# Homework 2 - Considering Bias in Data

### Step 1: Getting the data

In [2]:
## import statements
import pandas as pd
import json, time, urllib.parse
import requests

In [3]:
#fetching the data
us_cities_by_state = pd.read_csv('data/us_cities_by_state_SEPT.2023.csv')
#state_populations = pd.read_excel('data/NST-EST2022-POP.xlsx')
#region_reference = pd.read_excel("data/US States by Region - US Census Bureau.xlsx")


In [4]:
#########
#
#    CONSTANTS
#

# The basic English Wikipedia API endpoint
API_ENWIKIPEDIA_ENDPOINT = "https://en.wikipedia.org/w/api.php"
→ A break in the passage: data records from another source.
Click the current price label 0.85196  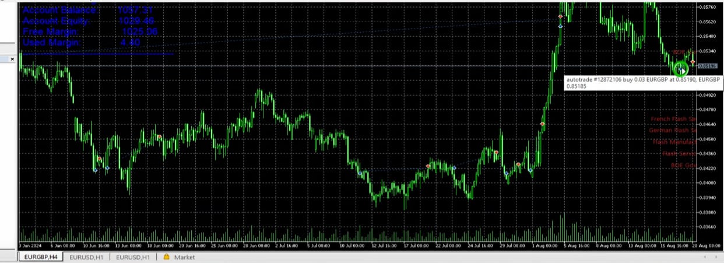pos(707,66)
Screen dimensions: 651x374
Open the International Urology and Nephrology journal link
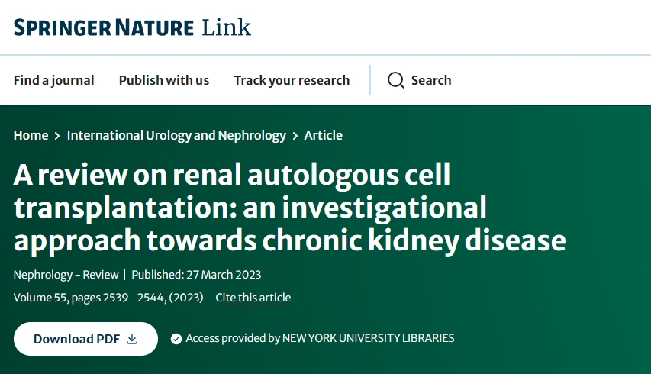tap(176, 135)
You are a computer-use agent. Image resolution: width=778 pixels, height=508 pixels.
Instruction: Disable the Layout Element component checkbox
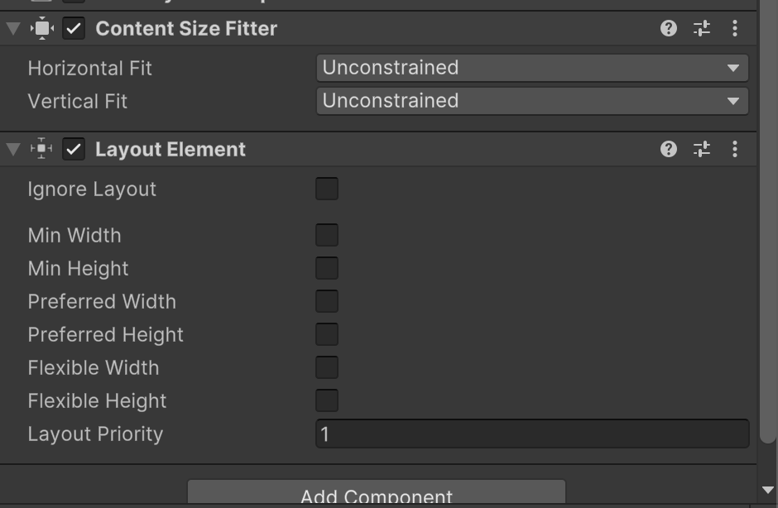click(74, 150)
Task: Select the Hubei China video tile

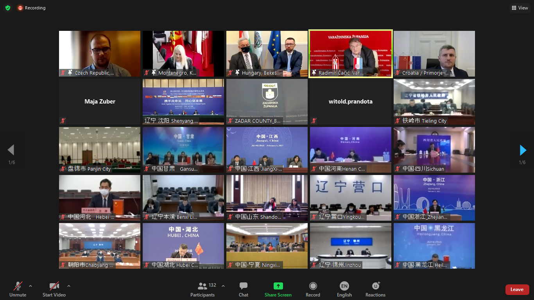Action: pyautogui.click(x=183, y=246)
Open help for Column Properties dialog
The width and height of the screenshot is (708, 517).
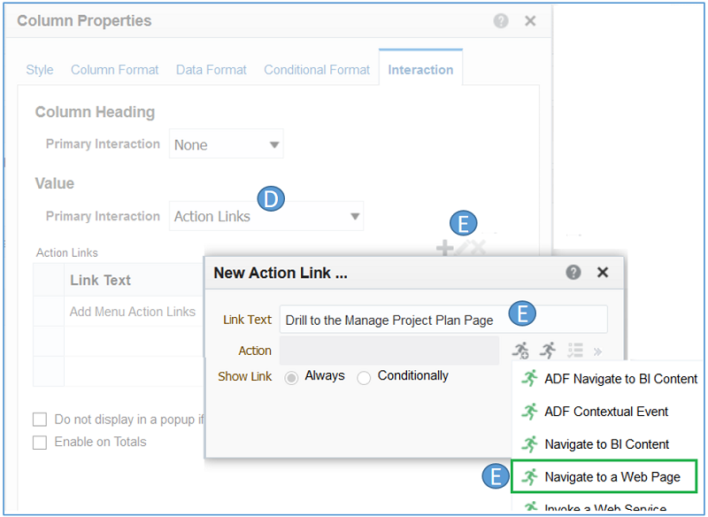click(501, 20)
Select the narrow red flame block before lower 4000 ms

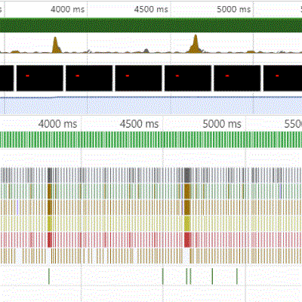[x=50, y=240]
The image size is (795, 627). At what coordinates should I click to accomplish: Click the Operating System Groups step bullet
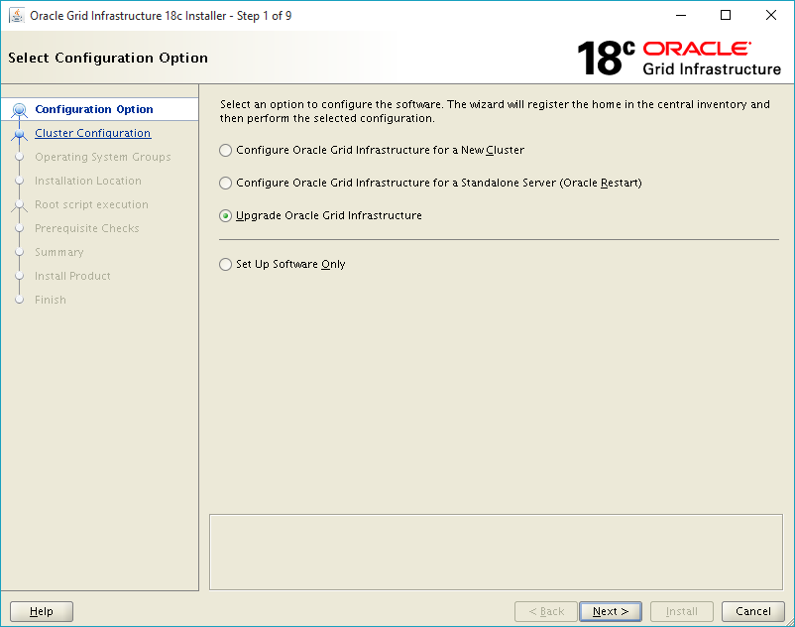pyautogui.click(x=19, y=157)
# We'll assume that there needs to be some throttling for these requests - we should always be nice to a free data resource
API_LATENCY_ASSUMED = 0.002       # Assuming roughly 2ms latency on the API and network
API_THROTTLE_WAIT = (1.0/100.0)-API_LATENCY_ASSUMED

# When making automated requests we should include something that is unique to the person making the request
# This should include an email - your UW email would be good to put in there
REQUEST_HEADERS = {
    'User-Agent': '<uwnetid@uw.edu>, University of Washington, MSDS DATA 512 - AUTUMN 2023',
}

# This is just a list of English Wikipedia article titles that we can use for example requests
ARTICLE_TITLES = [ 'Bison', 'Northern flicker', 'Red squirrel', 'Chinook salmon', 'Horseshoe bat' ]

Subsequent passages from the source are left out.